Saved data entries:
--------------------------------------------------

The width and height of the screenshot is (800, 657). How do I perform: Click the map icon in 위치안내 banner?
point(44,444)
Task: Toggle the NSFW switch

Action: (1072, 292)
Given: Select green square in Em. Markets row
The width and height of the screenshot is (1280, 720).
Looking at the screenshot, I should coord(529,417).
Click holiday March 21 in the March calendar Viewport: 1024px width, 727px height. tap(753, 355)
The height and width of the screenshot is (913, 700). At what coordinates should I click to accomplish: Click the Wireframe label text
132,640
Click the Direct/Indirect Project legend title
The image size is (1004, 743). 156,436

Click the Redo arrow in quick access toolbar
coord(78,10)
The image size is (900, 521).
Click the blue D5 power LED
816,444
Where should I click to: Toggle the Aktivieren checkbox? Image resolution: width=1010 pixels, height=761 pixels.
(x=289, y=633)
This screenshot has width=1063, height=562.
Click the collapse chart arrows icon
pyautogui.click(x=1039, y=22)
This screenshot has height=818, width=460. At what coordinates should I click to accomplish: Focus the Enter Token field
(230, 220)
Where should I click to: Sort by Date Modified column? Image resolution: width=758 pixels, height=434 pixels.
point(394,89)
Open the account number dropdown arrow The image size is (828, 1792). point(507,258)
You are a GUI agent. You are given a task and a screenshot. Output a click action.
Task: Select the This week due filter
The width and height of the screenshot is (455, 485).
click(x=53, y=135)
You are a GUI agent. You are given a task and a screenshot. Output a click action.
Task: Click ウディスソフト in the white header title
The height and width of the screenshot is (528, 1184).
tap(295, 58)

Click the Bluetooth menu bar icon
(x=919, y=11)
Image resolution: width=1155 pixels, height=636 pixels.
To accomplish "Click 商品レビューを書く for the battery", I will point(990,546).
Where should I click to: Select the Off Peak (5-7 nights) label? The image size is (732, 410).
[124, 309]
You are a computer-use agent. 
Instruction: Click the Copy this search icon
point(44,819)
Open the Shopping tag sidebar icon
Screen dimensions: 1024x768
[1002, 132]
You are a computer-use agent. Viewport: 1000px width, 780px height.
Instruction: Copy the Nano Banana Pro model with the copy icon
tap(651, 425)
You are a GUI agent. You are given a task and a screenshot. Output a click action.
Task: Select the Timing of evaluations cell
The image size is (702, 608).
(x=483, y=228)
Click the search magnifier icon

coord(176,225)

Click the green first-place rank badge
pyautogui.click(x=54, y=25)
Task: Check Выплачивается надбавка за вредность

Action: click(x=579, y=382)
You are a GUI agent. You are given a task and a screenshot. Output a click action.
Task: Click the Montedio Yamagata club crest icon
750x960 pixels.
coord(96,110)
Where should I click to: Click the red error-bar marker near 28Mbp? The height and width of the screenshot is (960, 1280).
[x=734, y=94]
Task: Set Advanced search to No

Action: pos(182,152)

--------------------------------------------------

[What to produce]:
Whatever lines appear above, reproduce every one of them exactly.

[Written solution]:
The width and height of the screenshot is (800, 657). How do I perform: Click the map icon in 위치안내 banner?
point(44,444)
Task: Toggle the NSFW switch

Action: (1072, 292)
Given: Select green square in Em. Markets row
The width and height of the screenshot is (1280, 720).
Looking at the screenshot, I should coord(529,417).
Click holiday March 21 in the March calendar Viewport: 1024px width, 727px height. tap(753, 355)
The height and width of the screenshot is (913, 700). At what coordinates should I click to accomplish: Click the Wireframe label text
132,640
Click the Direct/Indirect Project legend title
The image size is (1004, 743). 156,436

Click the Redo arrow in quick access toolbar
coord(78,10)
The image size is (900, 521).
Click the blue D5 power LED
816,444
Where should I click to: Toggle the Aktivieren checkbox? Image resolution: width=1010 pixels, height=761 pixels.
(x=289, y=633)
This screenshot has width=1063, height=562.
Click the collapse chart arrows icon
pyautogui.click(x=1039, y=22)
This screenshot has height=818, width=460. At what coordinates should I click to accomplish: Focus the Enter Token field
(230, 220)
Where should I click to: Sort by Date Modified column? Image resolution: width=758 pixels, height=434 pixels.
point(394,89)
Open the account number dropdown arrow The image size is (828, 1792). point(507,258)
You are a GUI agent. You are given a task and a screenshot. Output a click action.
Task: Select the This week due filter
The width and height of the screenshot is (455, 485).
click(x=53, y=135)
You are a GUI agent. You are given a task and a screenshot. Output a click action.
Task: Click ウディスソフト in the white header title
The height and width of the screenshot is (528, 1184).
tap(295, 58)

Click the Bluetooth menu bar icon
(x=919, y=11)
Image resolution: width=1155 pixels, height=636 pixels.
To accomplish "Click 商品レビューを書く for the battery", I will point(990,546).
Where should I click to: Select the Off Peak (5-7 nights) label? The image size is (732, 410).
[124, 309]
You are a computer-use agent. 
Instruction: Click the Copy this search icon
point(44,819)
Open the Shopping tag sidebar icon
Screen dimensions: 1024x768
[1002, 132]
You are a computer-use agent. Viewport: 1000px width, 780px height.
Instruction: Copy the Nano Banana Pro model with the copy icon
tap(651, 425)
You are a GUI agent. You are given a task and a screenshot. Output a click action.
Task: Select the Timing of evaluations cell
The image size is (702, 608).
(x=483, y=228)
Click the search magnifier icon

coord(176,225)

Click the green first-place rank badge
pyautogui.click(x=54, y=25)
Task: Check Выплачивается надбавка за вредность

Action: click(x=579, y=382)
You are a GUI agent. You are given a task and a screenshot. Output a click action.
Task: Click the Montedio Yamagata club crest icon
750x960 pixels.
coord(96,110)
Where should I click to: Click the red error-bar marker near 28Mbp? The height and width of the screenshot is (960, 1280).
[x=734, y=94]
Task: Set Advanced search to No

Action: pos(182,152)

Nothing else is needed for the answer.